Your anecdote on SSN fraud is 1.2%, so at least 4mil people affected.

It does pull my previous returns that I have with them, and IIRC you can import previous ones (but don't take my word on that). You *can* take a picture of a W-2 in the app and have it populate the fields for you - I typically just type it out.

Curtis Stinespring's avatar

Thanks. Typing things out is a chore for me but I will see how CashApp Taxes works before I file.

Curtis Stinespring's avatar

My son had a tax return rejected because a return using his SSN had already been processed. This happened about six years ago, so it had nothing to do with DOGE. He has had to use a PIN since then. It took him about two years to get his refund which he did not need and the interest rate was very good. I'm pretty sure someone who was working in construction or meat packing was using his SSN. I've read that even SSNs for infants are prime fraud targets and do not normally get detected for years.

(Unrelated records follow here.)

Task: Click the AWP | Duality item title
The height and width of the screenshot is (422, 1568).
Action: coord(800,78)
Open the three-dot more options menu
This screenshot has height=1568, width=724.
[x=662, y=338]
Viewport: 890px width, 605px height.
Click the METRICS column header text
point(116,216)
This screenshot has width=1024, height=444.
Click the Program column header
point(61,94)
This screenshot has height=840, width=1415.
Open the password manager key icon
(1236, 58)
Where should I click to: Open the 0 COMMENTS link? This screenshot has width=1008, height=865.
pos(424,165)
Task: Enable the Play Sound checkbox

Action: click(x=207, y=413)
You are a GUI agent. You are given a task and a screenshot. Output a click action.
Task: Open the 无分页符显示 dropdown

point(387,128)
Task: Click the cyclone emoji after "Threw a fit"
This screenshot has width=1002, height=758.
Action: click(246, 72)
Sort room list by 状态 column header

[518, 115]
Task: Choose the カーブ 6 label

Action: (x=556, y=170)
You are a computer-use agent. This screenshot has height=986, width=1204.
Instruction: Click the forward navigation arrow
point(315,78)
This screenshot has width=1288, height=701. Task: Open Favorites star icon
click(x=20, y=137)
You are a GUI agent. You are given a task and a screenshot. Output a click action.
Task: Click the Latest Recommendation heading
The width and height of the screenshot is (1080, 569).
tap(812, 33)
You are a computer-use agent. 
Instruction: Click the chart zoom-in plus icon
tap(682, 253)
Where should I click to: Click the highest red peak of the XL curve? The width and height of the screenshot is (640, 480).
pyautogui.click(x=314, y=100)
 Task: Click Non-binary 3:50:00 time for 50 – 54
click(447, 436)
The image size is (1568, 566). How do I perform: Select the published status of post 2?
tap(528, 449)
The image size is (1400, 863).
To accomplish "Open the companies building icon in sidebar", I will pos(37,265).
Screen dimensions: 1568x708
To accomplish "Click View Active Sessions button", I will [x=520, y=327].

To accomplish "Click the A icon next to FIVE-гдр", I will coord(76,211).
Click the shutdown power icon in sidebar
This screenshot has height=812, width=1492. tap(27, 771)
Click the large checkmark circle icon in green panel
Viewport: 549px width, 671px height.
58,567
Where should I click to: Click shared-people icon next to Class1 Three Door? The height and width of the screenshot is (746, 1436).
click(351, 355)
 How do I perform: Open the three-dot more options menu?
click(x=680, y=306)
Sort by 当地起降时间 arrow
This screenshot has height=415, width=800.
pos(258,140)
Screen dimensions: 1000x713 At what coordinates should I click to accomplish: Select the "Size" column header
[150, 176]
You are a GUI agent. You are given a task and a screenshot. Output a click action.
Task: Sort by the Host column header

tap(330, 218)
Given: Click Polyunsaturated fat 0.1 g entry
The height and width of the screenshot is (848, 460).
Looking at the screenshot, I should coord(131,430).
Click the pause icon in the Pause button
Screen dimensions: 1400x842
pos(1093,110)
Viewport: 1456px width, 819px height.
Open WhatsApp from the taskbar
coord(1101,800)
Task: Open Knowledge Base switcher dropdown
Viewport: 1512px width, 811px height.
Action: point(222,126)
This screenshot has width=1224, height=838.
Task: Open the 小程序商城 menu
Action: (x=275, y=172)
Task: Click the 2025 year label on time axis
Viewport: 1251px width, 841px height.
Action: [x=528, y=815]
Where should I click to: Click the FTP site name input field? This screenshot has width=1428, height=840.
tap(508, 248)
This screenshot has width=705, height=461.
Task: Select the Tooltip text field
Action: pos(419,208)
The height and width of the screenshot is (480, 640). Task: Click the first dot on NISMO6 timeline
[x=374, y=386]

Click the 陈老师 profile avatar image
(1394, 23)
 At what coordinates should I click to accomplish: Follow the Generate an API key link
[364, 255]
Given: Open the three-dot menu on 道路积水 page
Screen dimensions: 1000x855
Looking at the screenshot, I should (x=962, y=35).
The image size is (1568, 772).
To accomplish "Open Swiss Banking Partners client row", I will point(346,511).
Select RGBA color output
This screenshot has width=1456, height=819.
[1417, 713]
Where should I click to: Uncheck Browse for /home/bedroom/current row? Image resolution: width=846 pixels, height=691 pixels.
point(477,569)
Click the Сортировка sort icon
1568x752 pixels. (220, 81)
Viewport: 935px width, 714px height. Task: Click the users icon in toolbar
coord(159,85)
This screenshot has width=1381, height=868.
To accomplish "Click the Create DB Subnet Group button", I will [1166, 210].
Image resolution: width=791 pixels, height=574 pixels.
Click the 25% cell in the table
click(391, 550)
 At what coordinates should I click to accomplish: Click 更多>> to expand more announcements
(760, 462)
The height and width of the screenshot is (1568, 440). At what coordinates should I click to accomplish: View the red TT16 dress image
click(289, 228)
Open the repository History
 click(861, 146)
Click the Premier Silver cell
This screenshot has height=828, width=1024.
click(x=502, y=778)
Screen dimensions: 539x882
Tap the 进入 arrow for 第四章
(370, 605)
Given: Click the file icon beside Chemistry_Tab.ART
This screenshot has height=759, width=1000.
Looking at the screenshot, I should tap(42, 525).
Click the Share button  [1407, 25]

I did tax returns in the Tax Aide program for ten years. The last few years we used Tax Slayer which was a coincidence because I played golf with one of the principals in Augusta. It is a good software. The Tax Aide program is free and available for taxpayers who are not preachers or farmers and who do not have rental income or any other business involving appreciation or inventory. Taxpayers with lots of self-employment income and multi-state tax returns are not eligible for Tax Aide. The in-state limitation was a change that required us to turn away the taxpayers who drove 20 miles or so from North- and South Carolina.

I use Tax Slayer because my income sources never change and I do not have the deductions to itemize. I can do a return in an hour and check it with my wife's help in another 30 minutes. Well worth the $69.